One of the most commonly asked questions of ACT is “how do my students improve their scores?” The simple answer is have them take challenging courses and test prep.

Because the ACT tests what students learn in high school, the best way for them to prepare is to take core classes, study, and participate in class. In last month’s newsletter, we shared the importance of rigorous coursework in preparing students to take the ACT test. Research shows that students in the graduating class of 2017 who completed a core curriculum achieved an average ACT Composite score of 22.1, while students who took less than the core curriculum had an average ACT Composite score of 18.9.

When students need additional support, test prep programs can help. Test prep can be used to familiarize students with the format and questions of the test, develop test taking strategies, and identify areas where additional learning is necessary. ACT test prep programs and resources include full-length practice tests, expert advice, and learning tools that achieve these ends.

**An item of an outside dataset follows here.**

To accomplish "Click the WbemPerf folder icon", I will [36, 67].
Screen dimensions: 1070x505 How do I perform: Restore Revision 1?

“While test preparation may not lead to large score increases, it can be helpful. Students who are familiar with the assessment, have taken practice tests, understand the instructions and have engaged in thoughtful review and preparation tend to be less anxious and more successful than those who haven’t,” said Wayne Camara, Ph.D., Horace Mann Research Chair, ACT.

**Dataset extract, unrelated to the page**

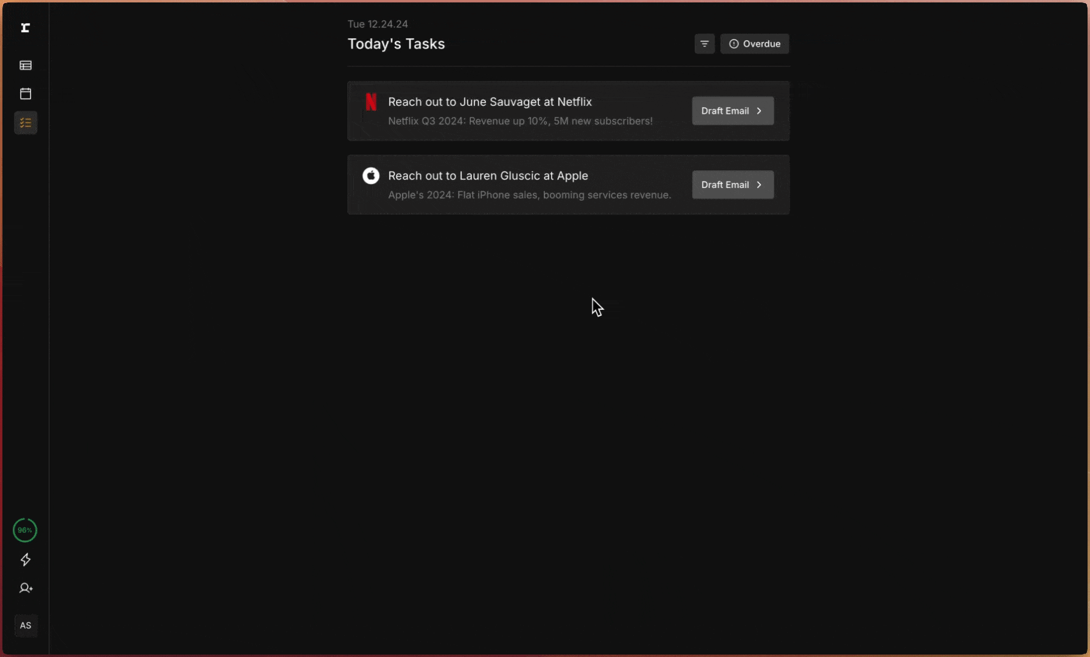Click the Netflix logo on first task
Viewport: 1090px width, 657px height.
370,102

ACT offers several free and affordable test prep solutions:

  • ACT® Official Prep Pack—Combines the Official ACT Prep Guide 2018 with ACT Online Prep
  • ACT® Online Prep—A mobile and online resource to help students be ready and confident to take the ACT® test, featuring real questions from previous tests, personalized learning paths, daily goals, and a game center
  • ACT® Kaplan® Online Prep Live—Engaging instruction and interactive help delivered in real time by expert instructors, who are available for support outside classroom hours
  • The Official ACT Prep Guide—The only test prep book from the makers of the ACT test, features three practice tests, explanations of answers, and test taking strategies
  • ACT Academy—A free online learning tool and test practice program designed to help students—coming March 2018
  • Free Test Prep—Study guides, practice for each subject test, daily test questions, and general tips

Low-Income Families Can Reach 20 Colleges for Free

Starting in September 2018, students from low-income families who take the ACT with fee waivers will be allowed to send ACT score reports for free to colleges and/or scholarship agencies at any time during their college search process.

“The aggregate cost of applying to several postsecondary institutions can be overwhelming to low-income and first-generation college students,” said Eric Waldo, the Executive Director of Michelle Obama’s Reach Higher Initiative. “This is just another example of how ACT is making the dream of graduating from college more accessible to all students.”

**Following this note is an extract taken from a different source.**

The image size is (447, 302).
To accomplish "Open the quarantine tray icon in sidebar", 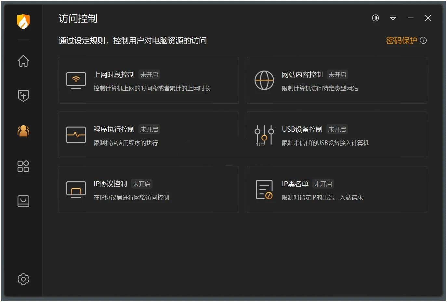I will (23, 201).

When your students register to take the ACT test, they can select up to four colleges and/or scholarship agencies to receive scores. There’s a common myth that it’s better to wait and see scores before sending them. Not only is choosing four colleges or agencies free for all students during registration, but colleges will only look at the highest ACT score. If your students decide to take the test again, the higher score will be the score used in the admissions process.

“By sending your ACT test reports to the colleges you are considering as soon as they are available, you are telling schools that you have an interest in them. They will often respond by putting you on their mailing lists so you are kept informed about their admissions processes, scholarships, and important events and deadlines,” said Courtney McAnuff, Vice Chancellor for Enrollment Management at Rutgers University–New Brunswick.

For many colleges and universities, sending admission exams scores is required for enrollment.

“One of the main reasons we are not able to admit a student does not have to do with their academic qualifications but rather with their ability to complete the admissions application. Students will routinely file an application but not follow up with supporting documents such as transcripts and test scores. In some cases, students, are not able to send additional test scores due to a financial restraint and this becomes a barrier to entry. By removing that barrier for a student, the number of college options for them will increase and make it that much easier for them to attend the institution that is the right fit for them,” said George M. Zimmerman, Executive Director of Admissions and Recruitment at West Virginia University.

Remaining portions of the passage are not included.